DATASET:
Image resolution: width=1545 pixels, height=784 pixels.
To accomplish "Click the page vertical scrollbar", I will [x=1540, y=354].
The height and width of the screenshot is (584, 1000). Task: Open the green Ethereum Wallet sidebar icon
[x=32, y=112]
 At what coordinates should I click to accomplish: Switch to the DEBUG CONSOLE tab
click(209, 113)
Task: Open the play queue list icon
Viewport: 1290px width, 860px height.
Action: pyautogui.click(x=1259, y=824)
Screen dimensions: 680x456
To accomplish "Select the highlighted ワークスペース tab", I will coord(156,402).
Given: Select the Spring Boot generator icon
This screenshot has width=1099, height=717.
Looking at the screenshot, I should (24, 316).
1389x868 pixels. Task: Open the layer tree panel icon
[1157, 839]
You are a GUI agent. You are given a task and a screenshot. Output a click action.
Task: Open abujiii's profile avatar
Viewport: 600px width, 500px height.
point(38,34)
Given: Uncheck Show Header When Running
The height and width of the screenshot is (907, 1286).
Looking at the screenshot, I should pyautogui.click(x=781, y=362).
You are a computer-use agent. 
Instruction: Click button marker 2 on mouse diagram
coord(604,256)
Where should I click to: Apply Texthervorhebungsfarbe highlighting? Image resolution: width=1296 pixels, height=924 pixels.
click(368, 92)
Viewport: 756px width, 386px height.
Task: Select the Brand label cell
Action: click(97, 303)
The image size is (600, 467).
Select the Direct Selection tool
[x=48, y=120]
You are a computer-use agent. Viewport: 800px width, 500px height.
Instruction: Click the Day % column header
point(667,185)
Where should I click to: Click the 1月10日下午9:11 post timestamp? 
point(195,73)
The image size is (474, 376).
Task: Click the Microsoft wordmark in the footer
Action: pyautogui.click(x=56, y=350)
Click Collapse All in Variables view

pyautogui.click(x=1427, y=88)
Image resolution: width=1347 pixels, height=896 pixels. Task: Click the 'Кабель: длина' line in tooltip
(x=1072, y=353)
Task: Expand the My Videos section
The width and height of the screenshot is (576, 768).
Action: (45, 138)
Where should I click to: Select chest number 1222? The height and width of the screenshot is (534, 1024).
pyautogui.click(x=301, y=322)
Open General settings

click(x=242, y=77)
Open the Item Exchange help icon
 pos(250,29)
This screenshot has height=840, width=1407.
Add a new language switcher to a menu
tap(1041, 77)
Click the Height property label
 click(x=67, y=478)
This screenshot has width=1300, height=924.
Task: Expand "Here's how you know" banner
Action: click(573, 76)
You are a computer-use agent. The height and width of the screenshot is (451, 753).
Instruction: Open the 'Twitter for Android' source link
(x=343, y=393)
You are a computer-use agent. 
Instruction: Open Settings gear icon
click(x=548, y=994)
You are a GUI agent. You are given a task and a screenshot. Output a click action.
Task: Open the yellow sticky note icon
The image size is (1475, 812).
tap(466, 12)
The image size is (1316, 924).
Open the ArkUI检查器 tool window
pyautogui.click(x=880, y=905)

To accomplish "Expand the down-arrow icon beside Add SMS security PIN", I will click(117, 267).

PROBLEM REQUIREMENTS:
Repeat everything in the material from the line containing "1389x868 pixels. Task: Open" down to the line containing "point(38,34)", with both of those lines included.

EXERCISE RESPONSE:
1389x868 pixels. Task: Open the layer tree panel icon
[1157, 839]
You are a GUI agent. You are given a task and a screenshot. Output a click action.
Task: Open abujiii's profile avatar
Viewport: 600px width, 500px height.
point(38,34)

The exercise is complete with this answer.